The Matsu archipelago between China and Taiwan, for long an isolated outpost off southeast China, was suddenly transformed into a military frontline in 1949 by the Cold War and the Communist-Nationalist conflict. The army occupied the islands, commencing more than 40 long years of military rule. With the lifting of martial law in 1992, the people were confronted with the question of how to move forward. This in-depth ethnography and social history of the islands focuses on how individual citizens redefined themselves and reimagined their society. Drawing on long-term fieldwork, Wei-Ping Lin shows how islanders used both traditional and new media to cope with the conflicts and trauma of harsh military rule.
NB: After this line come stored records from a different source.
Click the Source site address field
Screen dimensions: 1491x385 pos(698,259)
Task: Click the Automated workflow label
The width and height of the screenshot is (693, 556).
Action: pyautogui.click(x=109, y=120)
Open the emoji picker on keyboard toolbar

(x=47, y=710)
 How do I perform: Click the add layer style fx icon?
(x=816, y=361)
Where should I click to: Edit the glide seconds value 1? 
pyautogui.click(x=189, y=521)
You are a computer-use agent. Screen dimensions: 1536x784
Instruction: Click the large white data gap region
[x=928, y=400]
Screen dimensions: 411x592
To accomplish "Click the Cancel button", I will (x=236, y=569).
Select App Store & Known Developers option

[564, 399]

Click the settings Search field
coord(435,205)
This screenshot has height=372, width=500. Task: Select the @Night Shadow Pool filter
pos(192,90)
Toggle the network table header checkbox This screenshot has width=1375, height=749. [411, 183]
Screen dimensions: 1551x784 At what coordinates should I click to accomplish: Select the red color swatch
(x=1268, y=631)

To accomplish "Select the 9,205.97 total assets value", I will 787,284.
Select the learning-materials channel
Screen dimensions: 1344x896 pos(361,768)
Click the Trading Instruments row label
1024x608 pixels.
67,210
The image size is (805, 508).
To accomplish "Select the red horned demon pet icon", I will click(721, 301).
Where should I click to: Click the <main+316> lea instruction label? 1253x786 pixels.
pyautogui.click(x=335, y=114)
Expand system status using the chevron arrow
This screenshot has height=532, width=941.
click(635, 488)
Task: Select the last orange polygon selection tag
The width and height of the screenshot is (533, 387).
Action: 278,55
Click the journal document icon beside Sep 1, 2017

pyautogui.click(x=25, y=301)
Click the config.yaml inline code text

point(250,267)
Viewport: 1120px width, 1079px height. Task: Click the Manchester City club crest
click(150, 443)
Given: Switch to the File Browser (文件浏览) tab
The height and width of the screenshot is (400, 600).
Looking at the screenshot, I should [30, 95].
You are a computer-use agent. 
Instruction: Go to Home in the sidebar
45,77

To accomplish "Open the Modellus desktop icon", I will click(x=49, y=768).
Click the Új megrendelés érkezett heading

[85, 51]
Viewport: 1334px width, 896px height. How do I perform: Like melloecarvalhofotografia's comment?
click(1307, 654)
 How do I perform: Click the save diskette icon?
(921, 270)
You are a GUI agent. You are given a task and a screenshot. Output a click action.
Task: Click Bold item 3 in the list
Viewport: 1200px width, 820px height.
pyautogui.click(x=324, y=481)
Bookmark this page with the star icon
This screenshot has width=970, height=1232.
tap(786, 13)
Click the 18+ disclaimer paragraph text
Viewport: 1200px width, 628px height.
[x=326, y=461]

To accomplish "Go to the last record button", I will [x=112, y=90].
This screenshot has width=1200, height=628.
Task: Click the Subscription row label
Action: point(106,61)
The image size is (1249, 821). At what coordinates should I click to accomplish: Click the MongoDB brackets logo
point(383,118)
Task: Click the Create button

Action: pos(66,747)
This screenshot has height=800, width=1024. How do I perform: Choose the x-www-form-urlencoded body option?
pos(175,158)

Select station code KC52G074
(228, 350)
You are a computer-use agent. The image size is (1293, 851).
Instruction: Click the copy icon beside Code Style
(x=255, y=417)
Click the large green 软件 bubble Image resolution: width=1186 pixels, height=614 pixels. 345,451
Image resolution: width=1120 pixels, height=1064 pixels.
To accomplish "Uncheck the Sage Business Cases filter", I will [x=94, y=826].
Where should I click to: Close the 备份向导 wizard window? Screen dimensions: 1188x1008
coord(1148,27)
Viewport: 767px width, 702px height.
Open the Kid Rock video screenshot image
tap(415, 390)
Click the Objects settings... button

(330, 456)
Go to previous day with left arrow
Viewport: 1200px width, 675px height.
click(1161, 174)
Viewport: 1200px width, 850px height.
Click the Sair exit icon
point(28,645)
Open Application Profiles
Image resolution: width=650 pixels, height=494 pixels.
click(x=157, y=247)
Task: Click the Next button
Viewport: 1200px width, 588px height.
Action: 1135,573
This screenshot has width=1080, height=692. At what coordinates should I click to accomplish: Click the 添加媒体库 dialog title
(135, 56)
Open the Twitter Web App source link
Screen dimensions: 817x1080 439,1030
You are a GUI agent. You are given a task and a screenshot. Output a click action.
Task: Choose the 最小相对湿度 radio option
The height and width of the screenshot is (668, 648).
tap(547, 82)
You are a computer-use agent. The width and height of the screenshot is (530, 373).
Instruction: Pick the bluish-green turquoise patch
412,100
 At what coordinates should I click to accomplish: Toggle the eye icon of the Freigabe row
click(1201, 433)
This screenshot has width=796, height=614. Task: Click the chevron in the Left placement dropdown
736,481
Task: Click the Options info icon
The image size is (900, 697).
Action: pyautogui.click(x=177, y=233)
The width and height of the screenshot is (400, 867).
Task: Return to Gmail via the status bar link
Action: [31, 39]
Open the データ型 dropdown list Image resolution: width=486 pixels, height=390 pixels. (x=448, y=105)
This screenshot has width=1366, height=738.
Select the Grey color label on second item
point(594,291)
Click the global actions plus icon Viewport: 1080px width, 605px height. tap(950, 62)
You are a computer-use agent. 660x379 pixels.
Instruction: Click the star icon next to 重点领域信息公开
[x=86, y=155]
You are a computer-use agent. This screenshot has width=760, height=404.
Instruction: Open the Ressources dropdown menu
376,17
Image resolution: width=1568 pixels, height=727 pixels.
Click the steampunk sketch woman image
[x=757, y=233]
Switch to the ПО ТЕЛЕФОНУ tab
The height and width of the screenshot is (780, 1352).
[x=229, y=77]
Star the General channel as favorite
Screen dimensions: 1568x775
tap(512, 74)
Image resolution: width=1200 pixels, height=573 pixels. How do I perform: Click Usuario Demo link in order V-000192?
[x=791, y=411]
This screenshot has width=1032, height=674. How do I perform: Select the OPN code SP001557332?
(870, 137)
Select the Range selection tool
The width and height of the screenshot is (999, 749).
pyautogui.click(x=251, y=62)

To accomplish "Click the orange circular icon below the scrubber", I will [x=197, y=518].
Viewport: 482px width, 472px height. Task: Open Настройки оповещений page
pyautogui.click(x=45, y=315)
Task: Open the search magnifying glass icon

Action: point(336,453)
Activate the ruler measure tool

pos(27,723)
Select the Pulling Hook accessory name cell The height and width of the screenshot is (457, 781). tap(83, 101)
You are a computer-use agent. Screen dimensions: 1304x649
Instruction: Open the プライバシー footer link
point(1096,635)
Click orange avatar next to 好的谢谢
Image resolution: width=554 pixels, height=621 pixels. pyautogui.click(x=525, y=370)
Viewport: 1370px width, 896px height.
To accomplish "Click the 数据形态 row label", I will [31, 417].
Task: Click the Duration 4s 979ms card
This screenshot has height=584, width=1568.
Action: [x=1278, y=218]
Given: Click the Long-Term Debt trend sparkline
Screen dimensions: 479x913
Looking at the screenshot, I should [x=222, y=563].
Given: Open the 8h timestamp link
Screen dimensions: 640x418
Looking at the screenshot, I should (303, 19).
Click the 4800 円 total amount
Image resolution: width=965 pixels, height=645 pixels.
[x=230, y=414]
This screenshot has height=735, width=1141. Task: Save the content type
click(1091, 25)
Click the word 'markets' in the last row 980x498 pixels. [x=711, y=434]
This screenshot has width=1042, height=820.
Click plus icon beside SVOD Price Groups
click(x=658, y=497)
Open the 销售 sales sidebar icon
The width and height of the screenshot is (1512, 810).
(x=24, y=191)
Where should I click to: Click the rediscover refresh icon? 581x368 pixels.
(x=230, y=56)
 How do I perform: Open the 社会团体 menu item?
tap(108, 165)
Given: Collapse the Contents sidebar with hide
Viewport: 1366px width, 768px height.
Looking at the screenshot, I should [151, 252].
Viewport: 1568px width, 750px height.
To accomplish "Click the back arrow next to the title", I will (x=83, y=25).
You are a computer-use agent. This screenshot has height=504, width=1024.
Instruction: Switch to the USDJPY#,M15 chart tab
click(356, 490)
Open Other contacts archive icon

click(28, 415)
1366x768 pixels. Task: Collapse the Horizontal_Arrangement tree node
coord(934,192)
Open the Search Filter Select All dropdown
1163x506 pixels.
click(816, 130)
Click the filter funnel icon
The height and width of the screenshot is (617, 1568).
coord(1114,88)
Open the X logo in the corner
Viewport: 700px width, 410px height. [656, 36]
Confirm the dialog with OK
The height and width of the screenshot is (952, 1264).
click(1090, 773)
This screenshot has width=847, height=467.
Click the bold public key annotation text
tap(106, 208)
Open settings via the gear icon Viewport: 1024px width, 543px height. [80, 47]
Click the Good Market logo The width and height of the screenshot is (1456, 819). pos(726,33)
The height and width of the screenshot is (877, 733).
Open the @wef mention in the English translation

She discusses the formation of new social imaginaries through the appearance of 'imagining subjects', interrogating their subjectification processes and varied uses of mediating technologies as they seek to answer existential questions. This title is Open Access.

Awards

Winner, 2023 HSS Scholarly Monograph Award, Academia Sinica Newsletter

Reviews

'Island Fantasia shows us how the imagination can work in a way that is both socially shaped and subject to individual agency. It leads us to understand imagination as something always under construction, and thus marks a real advance over earlier work. Ethnographically, it opens up a fascinating place that has seen almost no previous anthropological study.'

Robert P. Weller - Department of Anthropology, Boston University

'In Island Fantasia, Wei-Ping Lin explores how the islanders of the Matsu archipelago in the Taiwan Straits have invented and re-invented themselves and their community. Using ethnography that is both sensitive and innovative, Lin shows persuasively how shifting geopolitics and new technologies have created new pressures and new possibilities for the construction of identity. Matsu is a highly distinctive, even unique, place. But Lin’s powerful and moving analysis suggests ways in which it has lessons relevant to communities everywhere.'

Michael Szonyi - Professor of Chinese History, Director of the Fairbank Center for Chinese Studies, Harvard University

‘this monograph is not only insightful for anthropology scholars and people interested in Matsu but also useful for students of other branches of social science and area studies.’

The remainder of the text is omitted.